Your goal -
Can you duplicate the stretch of the mental health crisis article from "20 Jan How Leaders" through "the new normal." word for word?

Selected passage -
== Segment start ==

20 Jan How Leaders can Support the Mental Health Crisis Looming Large in the Society?
The ongoing pandemic has been an eye-opener of sorts. In the past centuries, diseases, natural disasters and wars were an inseparable part of life. People had learnt how to live with uncertainty. Moreover, the distractions were fewer, and it was easy to find happiness in whatever little resources people had.
However, when Covid-19 struck the world, the first reaction was disbelief. We couldn’t fathom the fact that a teeny-weeny virus could house-arrest us and topple our lives. People were not used to living such an unanticipated life. Two years since then, we are still reeling under it and living an unpredictable life that oscillates between lockdowns and accepting the new normal.
Covid-19 has also highlighted the mental health crisis that seems to be looming large. Apart from depression, anxiety and post-traumatic stress-related disorders in Covid patients, the mental health issues in the general population are more alarming. It is distressing that most of these issues go unnoticed and tend to increase progressively.

== Segment end ==

Items listed in a dataset:
== Segment start ==

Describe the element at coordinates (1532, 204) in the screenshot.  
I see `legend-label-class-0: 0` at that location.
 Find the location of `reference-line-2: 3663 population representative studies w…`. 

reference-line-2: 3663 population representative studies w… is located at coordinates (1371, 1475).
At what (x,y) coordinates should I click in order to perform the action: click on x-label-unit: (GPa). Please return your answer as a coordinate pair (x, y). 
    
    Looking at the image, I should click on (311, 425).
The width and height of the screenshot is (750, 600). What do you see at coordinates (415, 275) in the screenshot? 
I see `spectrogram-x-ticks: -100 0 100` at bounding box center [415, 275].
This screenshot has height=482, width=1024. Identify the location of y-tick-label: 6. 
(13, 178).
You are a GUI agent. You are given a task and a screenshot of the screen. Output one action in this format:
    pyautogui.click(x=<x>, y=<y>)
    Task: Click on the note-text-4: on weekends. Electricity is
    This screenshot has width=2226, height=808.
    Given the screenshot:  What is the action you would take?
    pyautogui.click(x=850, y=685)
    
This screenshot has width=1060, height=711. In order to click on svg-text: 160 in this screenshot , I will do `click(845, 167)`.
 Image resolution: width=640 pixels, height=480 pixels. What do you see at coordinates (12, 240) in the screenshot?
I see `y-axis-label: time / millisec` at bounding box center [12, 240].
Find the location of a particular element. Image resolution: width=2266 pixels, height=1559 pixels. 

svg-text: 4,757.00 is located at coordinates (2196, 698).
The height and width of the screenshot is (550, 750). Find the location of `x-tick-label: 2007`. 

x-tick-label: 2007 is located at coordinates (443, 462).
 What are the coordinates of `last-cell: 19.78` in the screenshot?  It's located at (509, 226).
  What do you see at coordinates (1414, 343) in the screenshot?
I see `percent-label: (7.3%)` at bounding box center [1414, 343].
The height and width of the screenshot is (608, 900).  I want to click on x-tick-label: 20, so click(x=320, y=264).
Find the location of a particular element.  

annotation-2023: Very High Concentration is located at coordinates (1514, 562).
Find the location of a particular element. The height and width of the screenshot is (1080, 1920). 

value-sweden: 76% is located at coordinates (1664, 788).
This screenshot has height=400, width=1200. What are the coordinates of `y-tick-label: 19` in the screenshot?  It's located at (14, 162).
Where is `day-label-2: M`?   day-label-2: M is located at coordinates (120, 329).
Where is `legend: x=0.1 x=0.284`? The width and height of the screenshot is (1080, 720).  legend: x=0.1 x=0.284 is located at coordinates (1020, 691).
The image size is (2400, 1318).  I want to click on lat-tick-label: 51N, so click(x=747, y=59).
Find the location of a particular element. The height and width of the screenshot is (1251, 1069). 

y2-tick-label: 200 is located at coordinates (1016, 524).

== Segment end ==

Task answer -
20 Jan How Leaders can Support the Mental Health Crisis Looming Large in the Society?
The ongoing pandemic has been an eye-opener of sorts. In the past centuries, diseases, natural disasters and wars were an inseparable part of life. People had learnt how to live with uncertainty. Moreover, the distractions were fewer, and it was easy to find happiness in whatever little resources people had.
However, when Covid-19 struck the world, the first reaction was disbelief. We couldn’t fathom the fact that a teeny-weeny virus could house-arrest us and topple our lives. People were not used to living such an unanticipated life. Two years since then, we are still reeling under it and living an unpredictable life that oscillates between lockdowns and accepting the new normal.